The FINANCIAL — HSBC, the U.K.'s largest bank, said full-year net income rose 2% to $5.8 billion, below analysts' expectations of $6.4 billion.
Loan impairment charges and other credit risk provisions rose to $26.5 billion in 2009 compared with $24.9 billion the previous year, the company said, according to Bloomberg. Pretax profit in Hong Kong declined to $5.03 billion from $5.46 billion, and fell 11 percent in the rest of Asia-Pacific to $4.2 billion. “Huge challenges and risks remain for all of us,” said Chairman Stephen Green in the statement.
The bank plans to trade its shares in Shanghai and moved Chief Executive Officer Michael Geoghegan to Hong Kong from London last month to sharpen its focus on Asia, the same source reports. HSBC halted consumer finance loans in the U.S. after racking up provisions of at least $70 billion in the past four years following its acquisition of U.S. subprime lender Household International Inc.

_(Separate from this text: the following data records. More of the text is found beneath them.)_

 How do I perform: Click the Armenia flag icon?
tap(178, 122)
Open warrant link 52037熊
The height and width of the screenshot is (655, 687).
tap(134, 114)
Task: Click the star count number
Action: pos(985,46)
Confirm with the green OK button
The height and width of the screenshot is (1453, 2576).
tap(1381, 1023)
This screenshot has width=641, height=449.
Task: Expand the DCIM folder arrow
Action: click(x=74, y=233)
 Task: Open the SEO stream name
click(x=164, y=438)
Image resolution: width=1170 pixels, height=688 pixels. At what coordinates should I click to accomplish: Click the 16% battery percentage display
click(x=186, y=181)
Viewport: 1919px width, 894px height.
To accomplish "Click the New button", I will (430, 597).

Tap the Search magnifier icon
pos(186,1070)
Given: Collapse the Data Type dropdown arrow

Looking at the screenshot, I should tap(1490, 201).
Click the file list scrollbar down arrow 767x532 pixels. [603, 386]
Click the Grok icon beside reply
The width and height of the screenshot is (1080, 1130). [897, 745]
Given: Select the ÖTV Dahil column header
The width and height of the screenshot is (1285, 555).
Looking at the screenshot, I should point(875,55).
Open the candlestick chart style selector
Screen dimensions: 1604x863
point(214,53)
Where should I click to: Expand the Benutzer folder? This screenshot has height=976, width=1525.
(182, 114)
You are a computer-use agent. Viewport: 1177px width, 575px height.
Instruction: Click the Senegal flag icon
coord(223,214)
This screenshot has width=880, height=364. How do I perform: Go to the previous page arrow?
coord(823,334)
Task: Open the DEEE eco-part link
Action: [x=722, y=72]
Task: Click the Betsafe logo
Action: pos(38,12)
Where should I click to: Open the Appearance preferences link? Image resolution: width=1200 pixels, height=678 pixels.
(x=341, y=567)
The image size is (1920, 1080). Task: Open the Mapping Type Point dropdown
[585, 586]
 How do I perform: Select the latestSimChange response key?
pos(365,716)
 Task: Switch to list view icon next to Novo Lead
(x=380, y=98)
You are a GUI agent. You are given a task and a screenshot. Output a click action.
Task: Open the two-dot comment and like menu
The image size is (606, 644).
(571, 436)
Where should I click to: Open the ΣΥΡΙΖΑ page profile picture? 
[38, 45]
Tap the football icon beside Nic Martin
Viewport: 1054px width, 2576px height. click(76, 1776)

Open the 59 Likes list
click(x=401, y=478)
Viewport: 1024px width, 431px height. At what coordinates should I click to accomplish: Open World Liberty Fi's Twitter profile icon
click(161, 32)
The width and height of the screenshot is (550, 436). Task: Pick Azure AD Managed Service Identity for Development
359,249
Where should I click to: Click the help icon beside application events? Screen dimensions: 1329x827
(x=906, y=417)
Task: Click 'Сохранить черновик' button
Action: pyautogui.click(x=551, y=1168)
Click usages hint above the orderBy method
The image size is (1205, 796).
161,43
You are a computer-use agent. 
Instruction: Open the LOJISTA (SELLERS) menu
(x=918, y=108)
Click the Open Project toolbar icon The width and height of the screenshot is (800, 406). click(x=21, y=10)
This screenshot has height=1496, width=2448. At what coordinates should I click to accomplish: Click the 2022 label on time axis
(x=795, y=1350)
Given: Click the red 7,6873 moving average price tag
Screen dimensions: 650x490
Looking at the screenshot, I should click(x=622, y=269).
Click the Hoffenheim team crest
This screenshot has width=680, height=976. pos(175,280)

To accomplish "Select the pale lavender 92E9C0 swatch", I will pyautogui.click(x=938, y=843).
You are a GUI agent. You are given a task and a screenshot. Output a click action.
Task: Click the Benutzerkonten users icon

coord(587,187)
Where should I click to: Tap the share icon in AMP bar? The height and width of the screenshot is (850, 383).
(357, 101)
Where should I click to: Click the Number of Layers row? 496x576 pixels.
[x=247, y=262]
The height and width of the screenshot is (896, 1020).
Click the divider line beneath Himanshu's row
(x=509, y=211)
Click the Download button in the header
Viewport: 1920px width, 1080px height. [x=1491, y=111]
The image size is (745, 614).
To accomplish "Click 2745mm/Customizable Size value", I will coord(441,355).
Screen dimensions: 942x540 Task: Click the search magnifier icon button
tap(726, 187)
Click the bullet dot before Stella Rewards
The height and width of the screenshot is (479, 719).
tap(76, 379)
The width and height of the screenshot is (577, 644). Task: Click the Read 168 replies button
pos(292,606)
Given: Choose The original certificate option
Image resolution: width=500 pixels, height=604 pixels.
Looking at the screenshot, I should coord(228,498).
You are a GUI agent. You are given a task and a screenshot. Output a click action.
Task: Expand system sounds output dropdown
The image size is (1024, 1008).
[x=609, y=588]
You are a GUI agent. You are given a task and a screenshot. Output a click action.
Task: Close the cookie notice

Profits were dented by a $6.3 billion technical accounting loss on the value of its own debt, more than the $5 billion expected by analysts. Underlying profit before that loss was $13.3 billion, up 56 percent, according to Reuters. HSBC's Global Banking and Markets investment banking arm saw pretax profit for the year rise to $10.5 billion from $3 billion a year earlier thanks to improved market conditions.
Net trading income was $9.86 billion, up from $6.56 billion. HSBC was one of the first lenders to raise the alarm about problems in the U.S. subprime mortgage market, late in 2006, The Wall Street Journal reports. It went on to take tens of billions of dollars in impairment charges against the U.S. consumer finance business, which it bought in 2003.
According to the same source, thanks to its exposure to Asian economies, however, HSBC been able to report strong results in a time U.K. peers continue to suffer from the recession-hit U.K. economy.